### Work to complete
Among the lines below, list those containing the string "table".

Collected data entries
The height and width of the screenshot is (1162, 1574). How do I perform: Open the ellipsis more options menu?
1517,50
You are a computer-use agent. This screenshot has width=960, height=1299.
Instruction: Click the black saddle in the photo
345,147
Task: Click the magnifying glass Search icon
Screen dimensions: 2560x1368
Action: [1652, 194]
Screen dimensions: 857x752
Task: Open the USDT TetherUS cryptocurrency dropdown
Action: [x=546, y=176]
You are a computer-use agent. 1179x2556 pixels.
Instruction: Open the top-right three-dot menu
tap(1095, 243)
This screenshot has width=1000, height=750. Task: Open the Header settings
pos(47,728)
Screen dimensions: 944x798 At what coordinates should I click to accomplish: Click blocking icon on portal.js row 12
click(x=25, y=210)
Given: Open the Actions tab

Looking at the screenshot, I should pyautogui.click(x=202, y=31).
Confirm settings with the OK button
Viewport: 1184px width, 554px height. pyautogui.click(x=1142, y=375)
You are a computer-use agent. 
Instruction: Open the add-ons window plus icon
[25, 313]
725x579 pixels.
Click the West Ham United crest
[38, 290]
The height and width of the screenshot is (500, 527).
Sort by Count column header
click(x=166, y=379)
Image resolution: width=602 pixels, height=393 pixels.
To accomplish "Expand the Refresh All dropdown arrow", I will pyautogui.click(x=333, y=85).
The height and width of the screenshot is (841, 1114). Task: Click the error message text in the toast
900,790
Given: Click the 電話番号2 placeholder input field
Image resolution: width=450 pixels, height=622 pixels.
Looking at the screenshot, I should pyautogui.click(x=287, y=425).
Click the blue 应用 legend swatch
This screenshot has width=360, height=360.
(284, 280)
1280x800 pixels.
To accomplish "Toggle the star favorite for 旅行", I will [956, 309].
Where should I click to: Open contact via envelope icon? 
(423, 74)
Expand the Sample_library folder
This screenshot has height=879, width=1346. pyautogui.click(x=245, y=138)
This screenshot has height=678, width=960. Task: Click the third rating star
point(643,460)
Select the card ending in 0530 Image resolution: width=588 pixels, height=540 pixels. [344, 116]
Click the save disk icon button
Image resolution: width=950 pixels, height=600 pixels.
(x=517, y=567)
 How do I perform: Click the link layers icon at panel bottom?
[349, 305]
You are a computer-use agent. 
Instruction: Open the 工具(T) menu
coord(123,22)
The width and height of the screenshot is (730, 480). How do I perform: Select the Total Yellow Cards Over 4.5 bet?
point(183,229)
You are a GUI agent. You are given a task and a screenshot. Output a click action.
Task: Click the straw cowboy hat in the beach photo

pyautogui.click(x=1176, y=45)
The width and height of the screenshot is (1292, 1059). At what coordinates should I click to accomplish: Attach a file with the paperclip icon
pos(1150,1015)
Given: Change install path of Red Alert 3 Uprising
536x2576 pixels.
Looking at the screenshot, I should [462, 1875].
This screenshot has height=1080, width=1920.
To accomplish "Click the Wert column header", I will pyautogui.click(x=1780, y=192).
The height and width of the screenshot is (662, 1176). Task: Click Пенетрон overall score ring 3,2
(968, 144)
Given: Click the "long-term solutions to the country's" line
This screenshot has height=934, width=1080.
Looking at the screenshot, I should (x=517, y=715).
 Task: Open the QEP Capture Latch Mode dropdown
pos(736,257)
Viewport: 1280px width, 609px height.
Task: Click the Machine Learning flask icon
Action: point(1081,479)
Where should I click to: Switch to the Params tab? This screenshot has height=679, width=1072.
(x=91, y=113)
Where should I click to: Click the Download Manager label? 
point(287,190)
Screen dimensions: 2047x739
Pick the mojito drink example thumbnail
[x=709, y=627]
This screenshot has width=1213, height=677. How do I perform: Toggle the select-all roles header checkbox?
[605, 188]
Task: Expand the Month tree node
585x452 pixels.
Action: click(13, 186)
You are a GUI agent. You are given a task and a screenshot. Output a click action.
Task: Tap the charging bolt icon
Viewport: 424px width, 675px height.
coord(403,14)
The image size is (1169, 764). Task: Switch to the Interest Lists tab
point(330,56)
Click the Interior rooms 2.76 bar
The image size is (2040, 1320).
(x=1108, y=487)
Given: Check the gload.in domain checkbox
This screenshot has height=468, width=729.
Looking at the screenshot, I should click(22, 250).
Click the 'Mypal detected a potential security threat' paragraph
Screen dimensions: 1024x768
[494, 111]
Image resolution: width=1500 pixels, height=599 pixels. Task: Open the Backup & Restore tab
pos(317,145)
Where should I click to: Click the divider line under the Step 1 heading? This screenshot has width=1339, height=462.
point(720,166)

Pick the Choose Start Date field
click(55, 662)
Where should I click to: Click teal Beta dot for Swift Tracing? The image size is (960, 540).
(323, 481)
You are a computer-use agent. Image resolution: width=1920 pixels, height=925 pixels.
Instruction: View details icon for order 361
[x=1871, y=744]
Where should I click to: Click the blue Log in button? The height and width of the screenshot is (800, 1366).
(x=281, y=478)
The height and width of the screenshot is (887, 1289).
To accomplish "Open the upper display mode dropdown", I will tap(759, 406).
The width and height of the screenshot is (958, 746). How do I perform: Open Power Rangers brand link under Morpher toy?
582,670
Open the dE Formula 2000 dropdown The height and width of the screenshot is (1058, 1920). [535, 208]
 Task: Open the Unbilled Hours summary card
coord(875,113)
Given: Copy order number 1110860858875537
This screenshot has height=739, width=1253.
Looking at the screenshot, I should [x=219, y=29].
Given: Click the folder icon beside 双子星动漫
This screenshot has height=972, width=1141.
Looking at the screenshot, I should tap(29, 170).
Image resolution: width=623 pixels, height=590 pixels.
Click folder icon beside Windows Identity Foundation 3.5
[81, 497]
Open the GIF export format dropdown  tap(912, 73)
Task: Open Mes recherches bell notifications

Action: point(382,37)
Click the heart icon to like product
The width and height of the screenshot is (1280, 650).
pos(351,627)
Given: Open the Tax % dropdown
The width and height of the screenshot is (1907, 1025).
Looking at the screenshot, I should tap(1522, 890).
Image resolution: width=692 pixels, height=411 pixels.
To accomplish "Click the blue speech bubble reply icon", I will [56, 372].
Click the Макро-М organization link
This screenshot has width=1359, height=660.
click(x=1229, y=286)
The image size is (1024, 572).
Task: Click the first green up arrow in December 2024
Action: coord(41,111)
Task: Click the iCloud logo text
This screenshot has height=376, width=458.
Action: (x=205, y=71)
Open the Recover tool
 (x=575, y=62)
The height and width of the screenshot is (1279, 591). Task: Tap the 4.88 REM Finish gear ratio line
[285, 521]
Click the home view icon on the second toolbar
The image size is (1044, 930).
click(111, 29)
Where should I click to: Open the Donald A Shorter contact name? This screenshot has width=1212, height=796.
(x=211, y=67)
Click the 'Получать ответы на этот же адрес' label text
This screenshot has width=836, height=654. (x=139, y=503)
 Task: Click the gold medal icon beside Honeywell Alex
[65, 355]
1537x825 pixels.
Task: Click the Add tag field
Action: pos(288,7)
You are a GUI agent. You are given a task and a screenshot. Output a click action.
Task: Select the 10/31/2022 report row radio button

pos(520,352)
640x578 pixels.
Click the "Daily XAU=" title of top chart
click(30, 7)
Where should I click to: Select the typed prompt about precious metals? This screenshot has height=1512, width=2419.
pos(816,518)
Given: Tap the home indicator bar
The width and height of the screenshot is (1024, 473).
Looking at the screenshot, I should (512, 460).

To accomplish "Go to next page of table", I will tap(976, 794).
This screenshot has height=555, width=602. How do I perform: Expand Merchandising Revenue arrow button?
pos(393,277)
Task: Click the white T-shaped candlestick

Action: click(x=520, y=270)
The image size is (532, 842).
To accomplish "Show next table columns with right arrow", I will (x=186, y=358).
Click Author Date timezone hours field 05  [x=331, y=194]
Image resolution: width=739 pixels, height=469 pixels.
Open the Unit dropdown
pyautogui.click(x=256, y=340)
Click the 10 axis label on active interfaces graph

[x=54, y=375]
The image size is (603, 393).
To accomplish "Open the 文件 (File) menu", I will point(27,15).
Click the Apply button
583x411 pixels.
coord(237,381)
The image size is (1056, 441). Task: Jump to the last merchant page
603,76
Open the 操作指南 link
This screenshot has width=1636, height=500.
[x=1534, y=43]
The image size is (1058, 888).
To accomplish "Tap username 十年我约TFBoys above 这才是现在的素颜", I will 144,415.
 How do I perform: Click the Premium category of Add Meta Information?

### Exercise result
To accomplish "Go to next page of table", I will tap(976, 794).
To accomplish "Show next table columns with right arrow", I will (x=186, y=358).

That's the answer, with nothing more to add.